Collected data:
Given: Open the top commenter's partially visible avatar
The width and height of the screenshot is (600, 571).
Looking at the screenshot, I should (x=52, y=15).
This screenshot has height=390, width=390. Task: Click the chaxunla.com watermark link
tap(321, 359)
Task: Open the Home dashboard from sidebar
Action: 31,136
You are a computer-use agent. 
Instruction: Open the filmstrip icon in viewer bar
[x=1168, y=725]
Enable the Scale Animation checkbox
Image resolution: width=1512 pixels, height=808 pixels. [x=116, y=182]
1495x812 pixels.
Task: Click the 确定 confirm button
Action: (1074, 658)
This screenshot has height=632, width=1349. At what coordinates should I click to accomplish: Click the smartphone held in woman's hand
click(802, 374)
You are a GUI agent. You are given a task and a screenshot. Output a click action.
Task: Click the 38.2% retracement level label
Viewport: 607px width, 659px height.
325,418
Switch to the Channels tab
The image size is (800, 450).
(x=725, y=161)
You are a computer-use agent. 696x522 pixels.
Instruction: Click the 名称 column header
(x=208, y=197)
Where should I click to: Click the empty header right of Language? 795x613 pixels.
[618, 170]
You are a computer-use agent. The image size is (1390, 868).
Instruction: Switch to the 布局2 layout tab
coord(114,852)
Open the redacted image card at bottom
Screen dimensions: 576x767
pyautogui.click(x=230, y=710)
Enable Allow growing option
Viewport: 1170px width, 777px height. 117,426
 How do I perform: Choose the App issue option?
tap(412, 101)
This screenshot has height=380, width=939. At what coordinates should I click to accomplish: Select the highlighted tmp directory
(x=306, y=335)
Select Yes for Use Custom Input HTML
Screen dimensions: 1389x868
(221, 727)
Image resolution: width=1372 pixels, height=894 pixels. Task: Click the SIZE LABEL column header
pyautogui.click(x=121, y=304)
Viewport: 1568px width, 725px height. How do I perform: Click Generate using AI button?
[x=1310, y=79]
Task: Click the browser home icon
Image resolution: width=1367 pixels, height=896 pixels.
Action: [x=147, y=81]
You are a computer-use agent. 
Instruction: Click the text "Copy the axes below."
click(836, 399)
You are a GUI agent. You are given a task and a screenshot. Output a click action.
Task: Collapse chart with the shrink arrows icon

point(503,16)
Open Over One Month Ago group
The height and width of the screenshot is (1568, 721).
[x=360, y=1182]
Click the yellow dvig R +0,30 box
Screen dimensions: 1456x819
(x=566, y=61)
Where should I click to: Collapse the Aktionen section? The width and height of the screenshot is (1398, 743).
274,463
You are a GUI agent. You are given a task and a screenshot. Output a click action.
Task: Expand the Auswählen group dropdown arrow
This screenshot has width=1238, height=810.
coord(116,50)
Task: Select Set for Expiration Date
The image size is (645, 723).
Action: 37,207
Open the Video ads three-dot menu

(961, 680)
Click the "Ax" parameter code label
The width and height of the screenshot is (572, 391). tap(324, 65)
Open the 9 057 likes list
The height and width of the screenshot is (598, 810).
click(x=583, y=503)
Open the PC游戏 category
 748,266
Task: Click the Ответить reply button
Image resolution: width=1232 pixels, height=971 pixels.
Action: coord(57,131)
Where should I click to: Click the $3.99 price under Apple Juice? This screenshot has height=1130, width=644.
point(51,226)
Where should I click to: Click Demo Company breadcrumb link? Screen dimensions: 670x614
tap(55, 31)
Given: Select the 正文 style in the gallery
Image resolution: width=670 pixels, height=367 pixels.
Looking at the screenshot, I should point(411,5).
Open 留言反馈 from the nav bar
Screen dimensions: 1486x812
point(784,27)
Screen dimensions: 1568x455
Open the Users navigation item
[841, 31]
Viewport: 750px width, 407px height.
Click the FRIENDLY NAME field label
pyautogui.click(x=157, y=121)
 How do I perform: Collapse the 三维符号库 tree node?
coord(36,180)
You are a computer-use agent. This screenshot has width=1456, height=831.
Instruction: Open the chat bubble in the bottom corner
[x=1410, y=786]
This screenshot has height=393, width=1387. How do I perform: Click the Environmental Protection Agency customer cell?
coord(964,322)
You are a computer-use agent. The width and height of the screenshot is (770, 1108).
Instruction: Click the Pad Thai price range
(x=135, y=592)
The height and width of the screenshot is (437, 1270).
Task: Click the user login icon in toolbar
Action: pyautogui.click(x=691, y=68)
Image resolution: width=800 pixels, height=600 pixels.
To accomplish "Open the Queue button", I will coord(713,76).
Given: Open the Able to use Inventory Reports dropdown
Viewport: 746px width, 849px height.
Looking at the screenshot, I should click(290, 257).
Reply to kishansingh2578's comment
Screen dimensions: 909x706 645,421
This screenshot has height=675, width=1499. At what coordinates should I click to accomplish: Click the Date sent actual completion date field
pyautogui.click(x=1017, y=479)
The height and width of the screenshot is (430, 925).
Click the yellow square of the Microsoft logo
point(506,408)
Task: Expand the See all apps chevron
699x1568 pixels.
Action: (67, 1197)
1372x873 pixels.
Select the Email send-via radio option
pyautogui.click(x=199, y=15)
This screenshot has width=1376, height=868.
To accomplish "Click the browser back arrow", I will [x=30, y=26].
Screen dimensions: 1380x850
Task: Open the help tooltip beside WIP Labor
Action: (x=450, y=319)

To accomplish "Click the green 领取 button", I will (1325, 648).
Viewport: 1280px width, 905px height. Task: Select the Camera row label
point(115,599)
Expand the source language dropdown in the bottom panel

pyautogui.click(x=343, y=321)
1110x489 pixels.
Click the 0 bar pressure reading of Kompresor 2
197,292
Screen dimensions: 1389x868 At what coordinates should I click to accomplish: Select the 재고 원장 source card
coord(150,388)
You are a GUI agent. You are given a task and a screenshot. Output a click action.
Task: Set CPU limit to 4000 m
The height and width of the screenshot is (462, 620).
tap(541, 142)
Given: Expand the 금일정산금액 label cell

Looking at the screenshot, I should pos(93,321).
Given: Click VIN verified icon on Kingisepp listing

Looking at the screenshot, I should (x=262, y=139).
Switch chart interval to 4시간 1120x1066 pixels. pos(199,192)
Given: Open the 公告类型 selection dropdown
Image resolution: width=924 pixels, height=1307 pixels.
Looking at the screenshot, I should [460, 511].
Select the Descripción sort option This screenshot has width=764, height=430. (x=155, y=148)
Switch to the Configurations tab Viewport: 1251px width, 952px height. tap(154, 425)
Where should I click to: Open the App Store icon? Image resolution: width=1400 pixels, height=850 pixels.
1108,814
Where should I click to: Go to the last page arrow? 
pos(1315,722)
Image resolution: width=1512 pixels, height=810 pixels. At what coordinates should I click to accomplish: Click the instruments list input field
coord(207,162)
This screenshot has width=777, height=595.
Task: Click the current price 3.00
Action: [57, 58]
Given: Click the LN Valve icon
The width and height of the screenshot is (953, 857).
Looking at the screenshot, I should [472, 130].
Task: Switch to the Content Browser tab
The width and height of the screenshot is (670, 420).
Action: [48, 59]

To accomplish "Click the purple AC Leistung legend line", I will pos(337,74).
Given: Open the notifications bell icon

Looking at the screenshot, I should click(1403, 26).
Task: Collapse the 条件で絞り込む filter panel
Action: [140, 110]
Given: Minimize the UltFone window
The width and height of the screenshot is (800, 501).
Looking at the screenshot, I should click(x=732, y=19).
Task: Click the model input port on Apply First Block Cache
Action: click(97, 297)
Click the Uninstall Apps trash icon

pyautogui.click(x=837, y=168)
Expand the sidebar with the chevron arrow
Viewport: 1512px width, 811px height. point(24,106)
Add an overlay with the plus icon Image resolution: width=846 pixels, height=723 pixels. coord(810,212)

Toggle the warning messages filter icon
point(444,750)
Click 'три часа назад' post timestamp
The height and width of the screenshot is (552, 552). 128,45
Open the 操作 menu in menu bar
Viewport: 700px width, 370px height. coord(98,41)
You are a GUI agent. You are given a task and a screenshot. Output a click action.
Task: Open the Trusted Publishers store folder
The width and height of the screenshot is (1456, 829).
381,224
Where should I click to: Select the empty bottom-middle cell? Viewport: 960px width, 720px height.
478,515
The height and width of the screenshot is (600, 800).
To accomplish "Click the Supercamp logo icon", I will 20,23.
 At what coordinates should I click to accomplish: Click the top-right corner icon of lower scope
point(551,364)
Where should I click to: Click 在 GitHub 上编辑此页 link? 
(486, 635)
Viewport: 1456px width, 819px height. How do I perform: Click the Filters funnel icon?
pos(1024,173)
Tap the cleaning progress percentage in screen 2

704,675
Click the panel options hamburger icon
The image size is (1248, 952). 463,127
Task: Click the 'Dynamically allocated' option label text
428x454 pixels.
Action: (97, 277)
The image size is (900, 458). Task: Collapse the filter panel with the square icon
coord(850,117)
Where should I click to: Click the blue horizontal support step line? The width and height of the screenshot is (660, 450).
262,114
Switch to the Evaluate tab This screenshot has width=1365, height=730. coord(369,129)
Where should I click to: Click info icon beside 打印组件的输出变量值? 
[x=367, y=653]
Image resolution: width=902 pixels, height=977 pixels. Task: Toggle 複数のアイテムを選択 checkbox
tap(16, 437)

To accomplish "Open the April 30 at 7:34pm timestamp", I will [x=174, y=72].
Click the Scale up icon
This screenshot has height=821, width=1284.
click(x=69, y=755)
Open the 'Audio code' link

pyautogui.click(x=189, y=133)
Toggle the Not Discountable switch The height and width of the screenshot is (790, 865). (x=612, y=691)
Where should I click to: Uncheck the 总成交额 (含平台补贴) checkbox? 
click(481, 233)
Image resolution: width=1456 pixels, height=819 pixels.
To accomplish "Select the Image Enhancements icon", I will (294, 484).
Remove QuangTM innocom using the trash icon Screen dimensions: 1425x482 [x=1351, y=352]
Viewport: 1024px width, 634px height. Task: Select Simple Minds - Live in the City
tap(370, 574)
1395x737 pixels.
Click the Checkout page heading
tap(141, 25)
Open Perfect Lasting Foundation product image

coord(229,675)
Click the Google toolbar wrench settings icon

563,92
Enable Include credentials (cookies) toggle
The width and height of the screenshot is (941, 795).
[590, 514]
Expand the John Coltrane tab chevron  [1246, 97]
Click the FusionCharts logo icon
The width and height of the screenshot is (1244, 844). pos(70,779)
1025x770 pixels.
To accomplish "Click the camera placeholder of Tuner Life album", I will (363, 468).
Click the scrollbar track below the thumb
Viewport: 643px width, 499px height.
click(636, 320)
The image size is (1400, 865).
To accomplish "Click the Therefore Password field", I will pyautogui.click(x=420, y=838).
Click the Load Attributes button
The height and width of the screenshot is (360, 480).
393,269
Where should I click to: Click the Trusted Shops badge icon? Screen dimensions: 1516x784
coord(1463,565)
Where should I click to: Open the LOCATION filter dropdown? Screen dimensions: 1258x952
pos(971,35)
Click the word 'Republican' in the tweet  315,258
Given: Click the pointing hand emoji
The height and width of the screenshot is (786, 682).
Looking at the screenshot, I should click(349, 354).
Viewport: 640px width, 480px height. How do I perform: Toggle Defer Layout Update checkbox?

■ Aim of the task ■
Express every line of the items above, from the line containing "Select Yes for Use Custom Input HTML" down to the line containing "Action: [x=147, y=81]", as a JSON list of strings with one string per line. Leave out blank lines.

■ Response to this task ■
[
  "Select Yes for Use Custom Input HTML",
  "Screen dimensions: 1389x868",
  "(221, 727)",
  "Image resolution: width=1372 pixels, height=894 pixels. Task: Click the SIZE LABEL column header",
  "pyautogui.click(x=121, y=304)",
  "Viewport: 1568px width, 725px height. How do I perform: Click Generate using AI button?",
  "[x=1310, y=79]",
  "Task: Click the browser home icon",
  "Image resolution: width=1367 pixels, height=896 pixels.",
  "Action: [x=147, y=81]"
]